I’m going to ask you to do something a bit hard: to recognize that in an argument, both parties can be wrong.

This week, some community members started organizing against the supportive housing LOFT announced on Church Street. They put flyers on street posts and in mailboxes (including my own).

The flyers said that “crime, drugs, theft, property damage, low income, [and] prostitution” are problems in the community—and that “the former Humber River Regional hospital is turning 5 houses on Church St. into rooming/halfway houses for profit”.

As far as I can tell, little of that is accurate. They’re not going to be “rooming” (for profit) or “halfway houses” (for former criminals). They are “supportive housing for outgoing patients facing mental health challenges”, according to Debora Jesus, from LOFT.

Nor are they likely for profit. They are owned by the hospital, and LOFT is a charity, not a business. I’m not a lawyer, but this seems impossible. (And I’ll leave it to you to decide whether Weston has a large problem with petty crime. I don’t think so.)

But LOFT and the HRH don’t come out of this blameless.

I don’t think they did enough consultation, or sought opinions from far enough around the community.

I’m far from a good barometer, but I do try to keep attuned to what’s going on in Weston. I didn’t hear about LOFT’s “information session” (notably, not a consultation) until after it had passed.

I wasn’t the only one. Several members of the Weston Village Neighbours group didn’t know about it, and MPP Faisal Hassan wrote a letter to the CEO of LOFT saying he would have hoped to have been included. He wasn’t.

He also wrote “I … urge you to have broad community consultations and to involve local residents and elected officials such as myself.”

LOFT, for their part, says that they met with the WVRA and Frances Nunziata, and circulated flyers in a 3-block radius.

They also say, however, that “there are no further in-person meetings planned”.

This sort of stuff isn’t rocket science. I’m in favour of supportive housing, but LOFT should have known—or been told—that Weston gets quite enough “information” and not enough consultation from developers, Metrolinx, and, yes, the Humber River Regional Hospital. (Which announced years ago that they would be selling the property until, whoops, community members told them that they legally couldn’t.)

Faisal Hassan responds

Faisal Hassan, our MPP, generously took the time to respond to my recent post about long-term care home policy. I’ve reprinted his response fully below, with his permission.


Dear Mr. Norman,

I read with interest your column of October 18th entitled “Hassan calls for socialized elder care”. Your characterization of this as “gob-smackingly terrible idea” I take issue with.

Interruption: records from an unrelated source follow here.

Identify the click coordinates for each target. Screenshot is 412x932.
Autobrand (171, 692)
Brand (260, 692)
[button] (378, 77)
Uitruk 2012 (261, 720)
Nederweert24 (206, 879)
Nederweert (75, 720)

Having spoken to hundreds of Long Term Care workers and families with elderly in Long Term Care and Retirement Homes, I can say with confidence that the for profit system is broken and the recent COVID-19 statistics more than back up that position.

It is a fact that for profit LTC deaths are at a greater number than that in public LTC.

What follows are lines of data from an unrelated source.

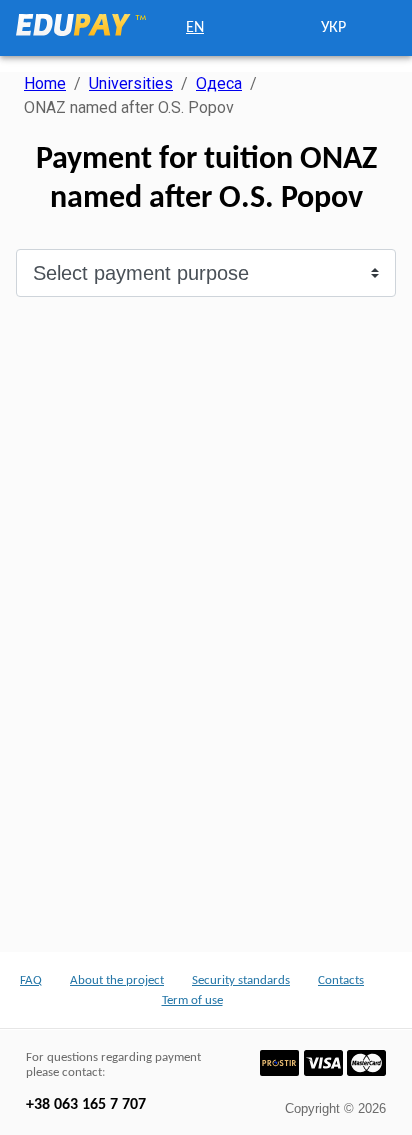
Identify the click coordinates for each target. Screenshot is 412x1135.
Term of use (192, 1000)
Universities (131, 83)
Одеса (219, 83)
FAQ (31, 980)
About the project (117, 980)
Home (45, 83)
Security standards (241, 980)
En (195, 28)
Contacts (341, 980)
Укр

The fact that the Canadian Military and the Red Cross had to take over many for profit facilities to assist in controlling Covid is a symptom of a deep problem.

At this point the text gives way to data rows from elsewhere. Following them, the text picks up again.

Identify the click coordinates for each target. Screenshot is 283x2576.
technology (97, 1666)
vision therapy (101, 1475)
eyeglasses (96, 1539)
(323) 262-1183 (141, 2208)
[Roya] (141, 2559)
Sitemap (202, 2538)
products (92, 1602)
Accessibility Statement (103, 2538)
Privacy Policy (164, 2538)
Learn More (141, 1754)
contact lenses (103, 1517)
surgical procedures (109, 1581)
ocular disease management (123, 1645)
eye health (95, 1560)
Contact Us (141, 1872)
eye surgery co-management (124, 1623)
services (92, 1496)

Many personal support workers and others that work in LTC have spoken of having to work two and three part-time jobs to cobble together a full time wage.

The for profit sector thrives on part-time no benefits labour in order to keep their costs low and their shareholders happy.

We have heard countless stories of short staffing at even the most expensive of LTC and Retirement facilities. When profit is the motive, stories such as staff being told not to change a seniors brief until a certain level is reached are the horrifying results of watching the bottom line.

Taxpayers already are on the hook for LTC and Retirement as some staffing is paid from that “envelope”, I’m sure you are aware of for profit facilities having beds built and pandemic pay from the province to the private operator directly.

The NDP believes in public and non-profit home and long term care and have developed a complete plan to make that happen.

Our seniors deserve better than being warehoused in institution-like facilities where corners are cut when it comes to staffing and care in order to make greater profits for the private operator.

Conservatives and Liberals have frozen budgets, cut inspections and blocked public enquiries.

Our hospital health care system is public and I’m sure you wouldn’t prefer the American style for profit health care system where care is dependent on ability to pay.

Keeping public dollars in a public home care and long term care system only makes sense and it provides seniors with the protections they so deeply deserve.

I am happy to discuss this further with you at any time.